*PROBLEMS TO WORK ON*
1) In the passage on the Contribution Agreement, what price per common unit is used to set the Equity Consideration?
2) From the passage on the Contribution Agreement, reproduce the text between "Upon consummation of" and "HOLP and Titan.", inclusive.

*DOCUMENT PASSAGE*
The Contribution Agreement provides that the Contributor will contribute the following interests to the Company: (i) a 99.999% limited partnership interest in Heritage Operating L.P., a Delaware limited partnership ("HOLP"); (ii) a 100% membership interest in Heritage GP, LLC, a Delaware limited liability company and the holder of a 0.001% general partner interest in HOLP; (iii) a 99.99% limited partner interest in Titan Energy Partners, L.P., a Delaware limited partnership ("Titan"); and (iv) a 100% membership interest in Titan Energy GP, L.L.C., a Delaware limited liability company and a holder of 0.01% general partner interest in Titan (collectively, the "Contribution").

Upon consummation of the Contribution, the Company will deliver to ETP, as consideration for the Contribution, (i) common units representing limited partner interests of the Company in an amount equal to $1.319 billion based on a price per common unit of $44.61 (the "Equity Consideration") and (ii) cash in an amount equal to $1.50 billion (the "Cash Consideration" and, together with the Equity Consideration, the "Consideration"). Such Consideration is subject to a customary adjustment for working capital, cash and indebtedness at HOLP and Titan.

In connection with the Contribution, ETP has the option to distribute a significant portion of the Equity Consideration to its unitholders in a registered spin-off pursuant to a registration statement on Form S-3 to be filed by the Company with the Securities Exchange Commission (the "Distribution"). In addition, under certain circumstances, the allocation of the Consideration between the Cash Consideration and the Equity Consideration may be adjusted to reduce the Cash Consideration by up to $175 million and increase the Equity Consideration by a corresponding amount (the "Equity Adjustment").

Consummation of the Contribution is subject to customary conditions, including, without limitation, (i) the expiration or early termination of the waiting period applicable to the consummation of the Contribution under the Hart-Scott-Rodino Antitrust Improvements Act of 1976, as amended; (ii) the absence of any law, order or injunction prohibiting the Contribution and the related transactions; (iii) the increase in the amount of loan commitments under the Company’s credit facility to a maximum aggregate amount of $500 million and the approval of certain other amendments; and (iv) if ETP intends to consummate the Distribution, a Form S-3 of the Company having been declared effective by the SEC. Moreover, each party’s obligation to consummate the Contribution is subject to certain other conditions, including without limitation, (x) the accuracy of the other party’s representations and warranties (subject to customary materiality qualifiers) and (y) the other party’s compliance with its covenants and agreements contained in the Contribution Agreement (subject to customary materiality qualifiers). The Company’s obligation to consummate the Contribution is also conditioned on the Company obtaining debt financing in an amount not less than the Cash Consideration on certain agreed upon terms. The Company is also not required to consummate the Contribution until after completion of a marketing period for such debt financing.

*EXTRACTED RECORDS*

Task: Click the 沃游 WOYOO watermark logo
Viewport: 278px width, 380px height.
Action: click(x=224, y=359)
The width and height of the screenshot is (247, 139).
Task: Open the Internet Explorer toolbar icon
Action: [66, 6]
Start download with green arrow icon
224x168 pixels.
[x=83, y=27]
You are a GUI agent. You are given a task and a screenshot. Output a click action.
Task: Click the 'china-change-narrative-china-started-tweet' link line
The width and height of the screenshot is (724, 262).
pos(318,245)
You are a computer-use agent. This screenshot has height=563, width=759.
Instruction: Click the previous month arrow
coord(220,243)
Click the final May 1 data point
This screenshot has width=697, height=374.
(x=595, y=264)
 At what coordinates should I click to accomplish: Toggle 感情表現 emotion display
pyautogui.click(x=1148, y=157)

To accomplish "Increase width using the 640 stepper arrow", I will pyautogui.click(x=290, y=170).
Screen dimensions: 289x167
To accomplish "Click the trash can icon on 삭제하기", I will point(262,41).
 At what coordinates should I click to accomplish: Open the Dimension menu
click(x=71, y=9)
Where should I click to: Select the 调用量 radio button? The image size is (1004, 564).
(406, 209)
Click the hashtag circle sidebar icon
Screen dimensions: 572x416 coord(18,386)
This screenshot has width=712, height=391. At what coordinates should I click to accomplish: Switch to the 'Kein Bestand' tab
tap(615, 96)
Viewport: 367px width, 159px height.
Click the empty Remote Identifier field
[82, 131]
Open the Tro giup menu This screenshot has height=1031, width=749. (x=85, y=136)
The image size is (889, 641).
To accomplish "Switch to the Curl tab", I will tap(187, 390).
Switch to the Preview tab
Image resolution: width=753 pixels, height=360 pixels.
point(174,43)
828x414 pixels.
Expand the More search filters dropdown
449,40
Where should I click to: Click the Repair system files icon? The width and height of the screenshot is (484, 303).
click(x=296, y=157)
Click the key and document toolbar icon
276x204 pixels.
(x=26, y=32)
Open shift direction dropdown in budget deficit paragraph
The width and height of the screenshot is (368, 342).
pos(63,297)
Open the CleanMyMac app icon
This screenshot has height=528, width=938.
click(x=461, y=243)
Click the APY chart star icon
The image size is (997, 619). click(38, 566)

*ANSWERS FOR THE TASKS*
1) $44.61

2)
Upon consummation of the Contribution, the Company will deliver to ETP, as consideration for the Contribution, (i) common units representing limited partner interests of the Company in an amount equal to $1.319 billion based on a price per common unit of $44.61 (the "Equity Consideration") and (ii) cash in an amount equal to $1.50 billion (the "Cash Consideration" and, together with the Equity Consideration, the "Consideration"). Such Consideration is subject to a customary adjustment for working capital, cash and indebtedness at HOLP and Titan.